When it comes to ruffs, the whisper numbers for overall populations always spread through the upland crowd like juicy gossip. If the numbers are up from the previous year, the general mood seems pretty good. If they drop, then the opposite happens.
What I’ve found as someone who’ll hunt regardless of how many birds are supposed to be on the landscape is that it really doesn’t matter. This year I’ve heard plenty of hunters say the grouse numbers are down and what they imply is that hunting isn’t really worth it.
My limited time in the woods targeting ruffs has led me to believe that it is, indeed, worth it. It always is, if I’m being honest. I rarely shoot limits of grouse, so heading out with the expectation that Luna and I might get a few flushes and perhaps a bird or two for dinner is good enough. What I find, and what I found last weekend, is that this is possible in the worst years.
Even when the grouse cycle has bottomed, West Nile Virus has hit the birds and whatever else has conspired to wipe the grouse slate clean, it seems that enough miles behind a good dog will result in those ever-so-sweet flushes. And anyone who upland hunts knows it takes flushes to fill the game bag. It’s a simple equation, really.
More to the point, not hunting because it might not be easy is a strange excuse. Hunting isn’t supposed to be easy, and when we work hard to make it that way, we dilute the benefits of the experience.

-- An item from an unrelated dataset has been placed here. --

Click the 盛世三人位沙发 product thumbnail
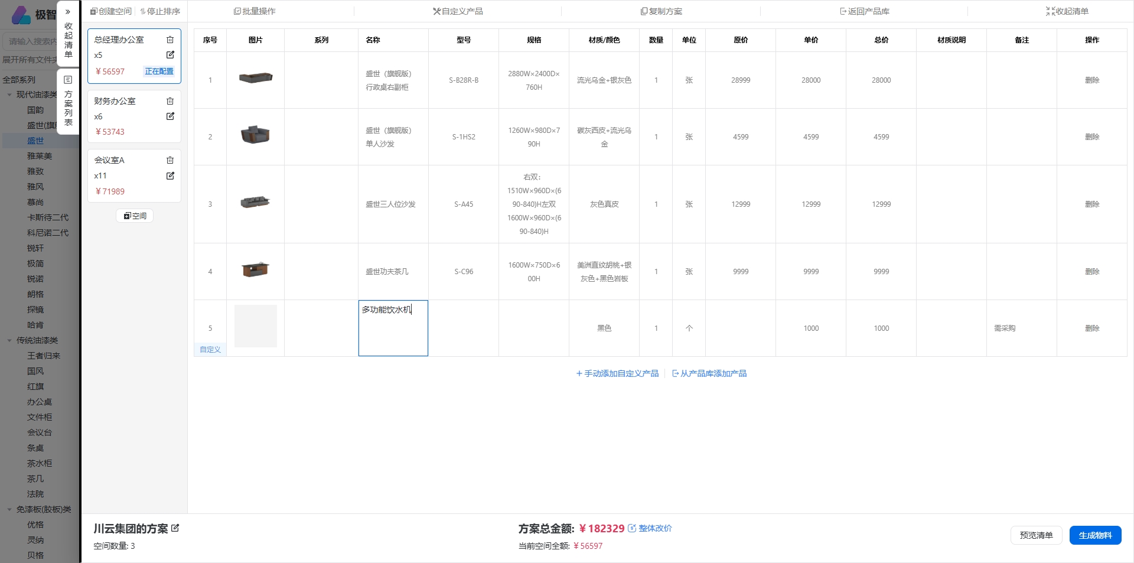The width and height of the screenshot is (1134, 563). [255, 203]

All of this is a long-winded way of saying that if you like to grouse hunt, you should go. There are birds out there to be had, and the hunting is only going to improve as the temperatures, and the leaves, drop. And if what I’ve seen so far indicates anything, even though there aren’t supposed to be as many ruffs in the north country as in certain years past, there are still plenty of them just waiting to get flushed.